## start

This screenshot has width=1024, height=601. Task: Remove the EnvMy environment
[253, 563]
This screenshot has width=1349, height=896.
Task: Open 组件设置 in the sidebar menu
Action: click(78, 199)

## end

» **Goal**
Output every line of the data above as a JSON array of strings, one string per line, with blank lines omitted.

» **Exercise solution**
[
  "This screenshot has width=1024, height=601. Task: Remove the EnvMy environment",
  "[253, 563]",
  "This screenshot has width=1349, height=896.",
  "Task: Open 组件设置 in the sidebar menu",
  "Action: click(78, 199)"
]